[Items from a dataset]
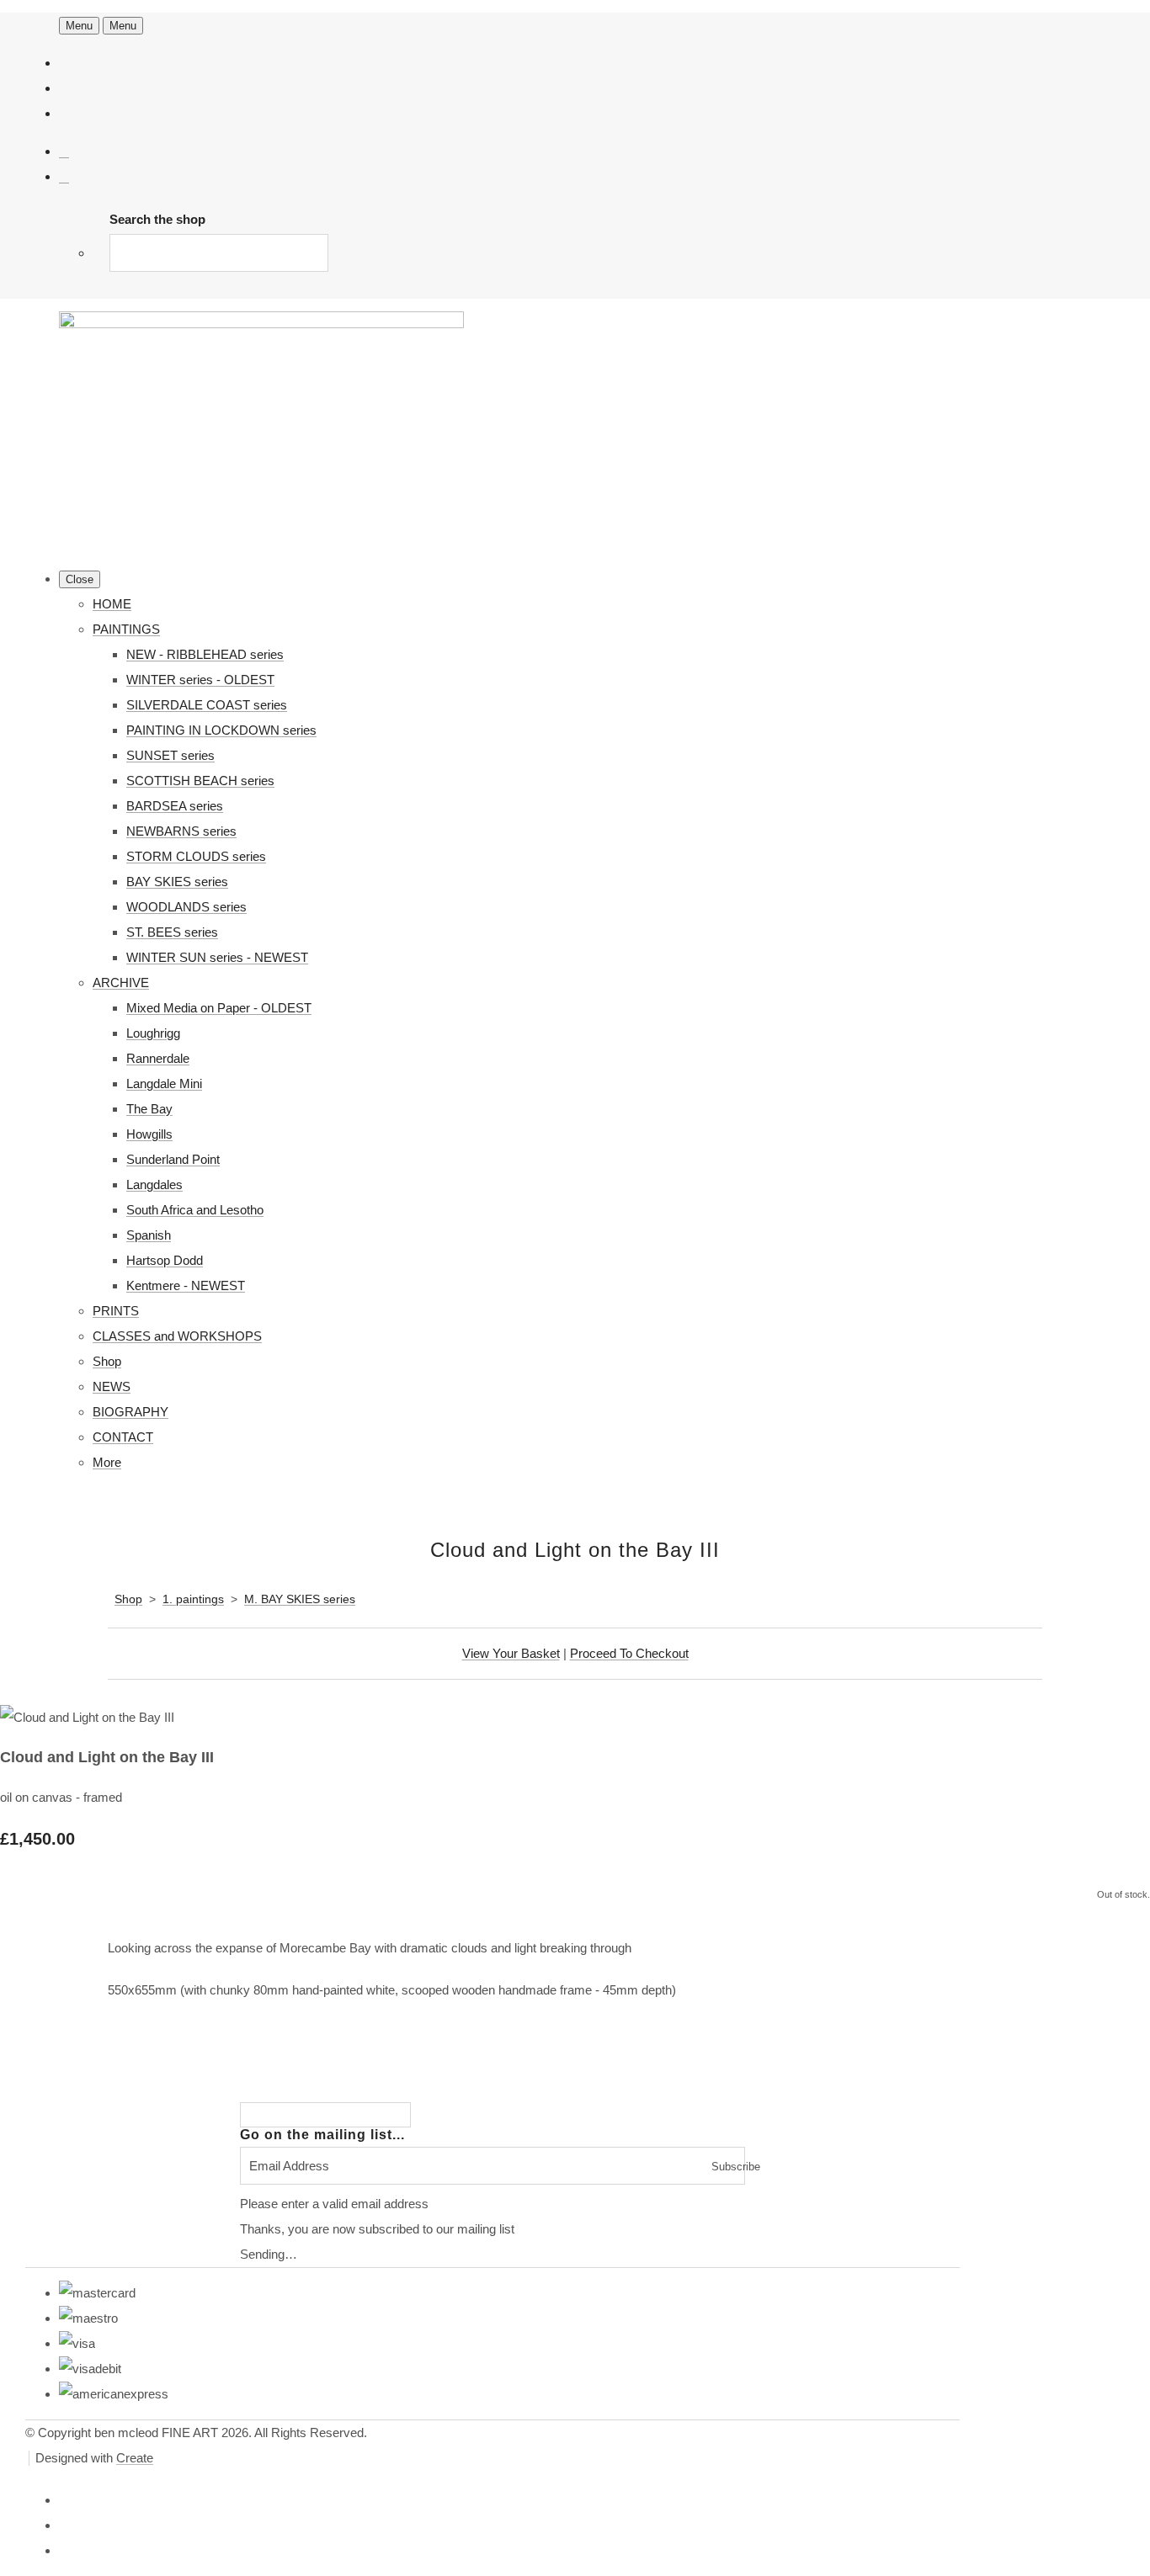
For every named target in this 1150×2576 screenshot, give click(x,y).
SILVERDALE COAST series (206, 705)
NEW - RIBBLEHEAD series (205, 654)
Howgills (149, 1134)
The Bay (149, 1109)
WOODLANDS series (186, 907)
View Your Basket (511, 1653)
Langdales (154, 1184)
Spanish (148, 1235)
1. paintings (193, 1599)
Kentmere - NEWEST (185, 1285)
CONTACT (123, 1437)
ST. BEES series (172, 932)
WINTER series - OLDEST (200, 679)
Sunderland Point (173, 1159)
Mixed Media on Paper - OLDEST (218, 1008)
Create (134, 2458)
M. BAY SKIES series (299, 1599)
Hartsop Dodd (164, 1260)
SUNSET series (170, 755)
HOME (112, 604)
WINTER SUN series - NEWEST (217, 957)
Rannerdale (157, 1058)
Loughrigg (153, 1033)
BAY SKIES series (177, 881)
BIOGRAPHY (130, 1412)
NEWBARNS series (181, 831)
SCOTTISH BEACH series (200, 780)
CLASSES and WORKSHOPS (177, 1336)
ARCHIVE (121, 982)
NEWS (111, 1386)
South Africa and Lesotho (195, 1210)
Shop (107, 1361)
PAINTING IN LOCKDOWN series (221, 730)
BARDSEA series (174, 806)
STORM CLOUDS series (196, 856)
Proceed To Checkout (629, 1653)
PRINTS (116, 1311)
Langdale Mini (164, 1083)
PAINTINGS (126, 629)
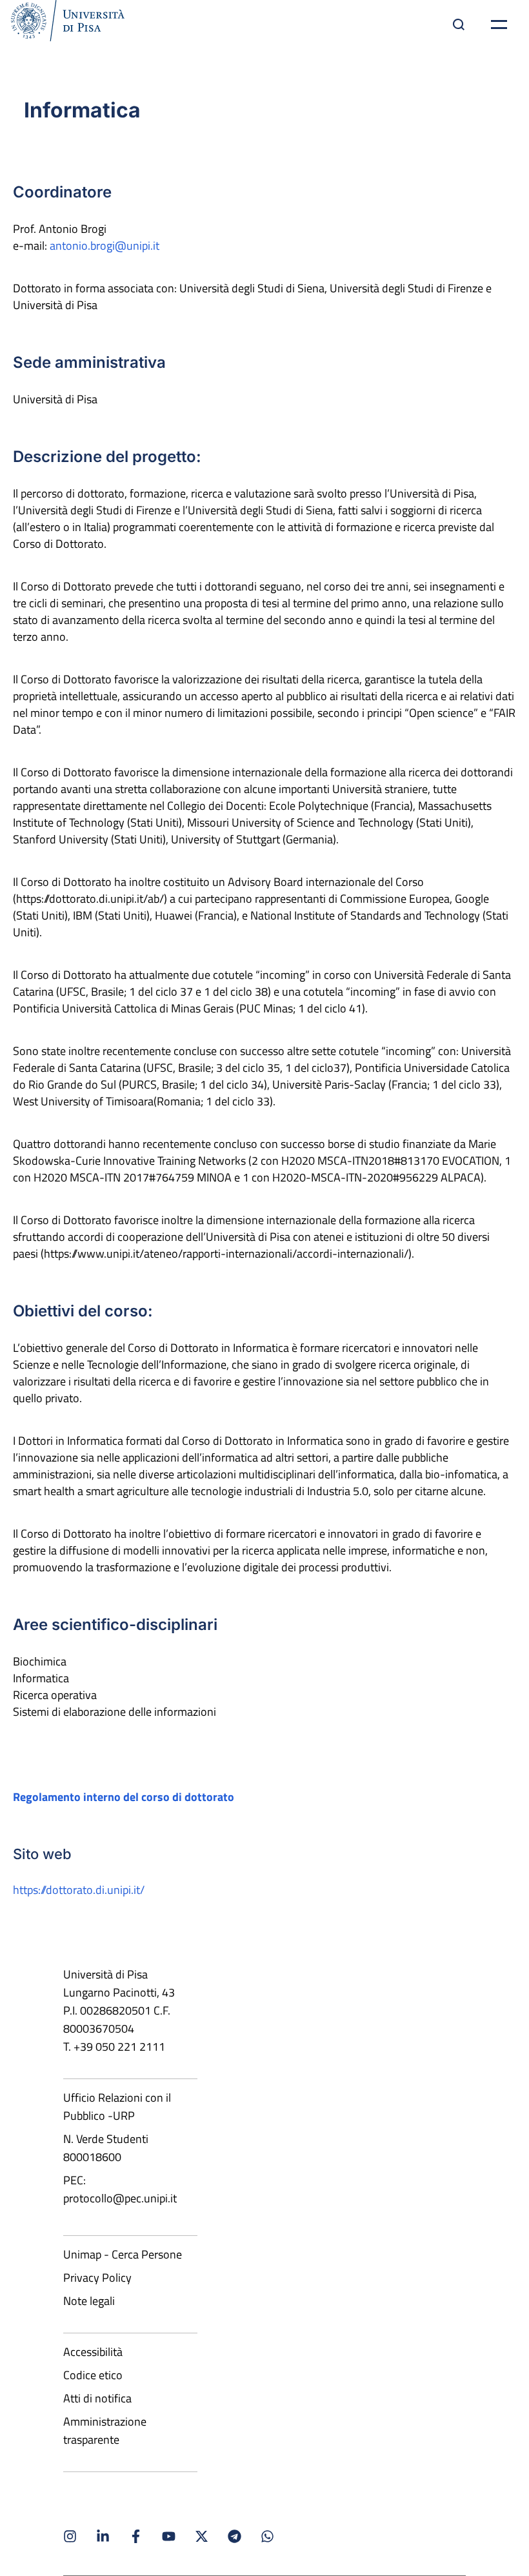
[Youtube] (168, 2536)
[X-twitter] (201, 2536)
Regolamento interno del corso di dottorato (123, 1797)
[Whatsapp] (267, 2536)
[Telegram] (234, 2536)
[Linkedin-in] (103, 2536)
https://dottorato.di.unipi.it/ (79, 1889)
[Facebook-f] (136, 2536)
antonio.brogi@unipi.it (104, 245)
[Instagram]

[AIM OF THE EXERCISE]
Answer with one number, namely the count of lines in the entries that include the word "NEWEST".

[ANSWER TO THIS EXERCISE]
2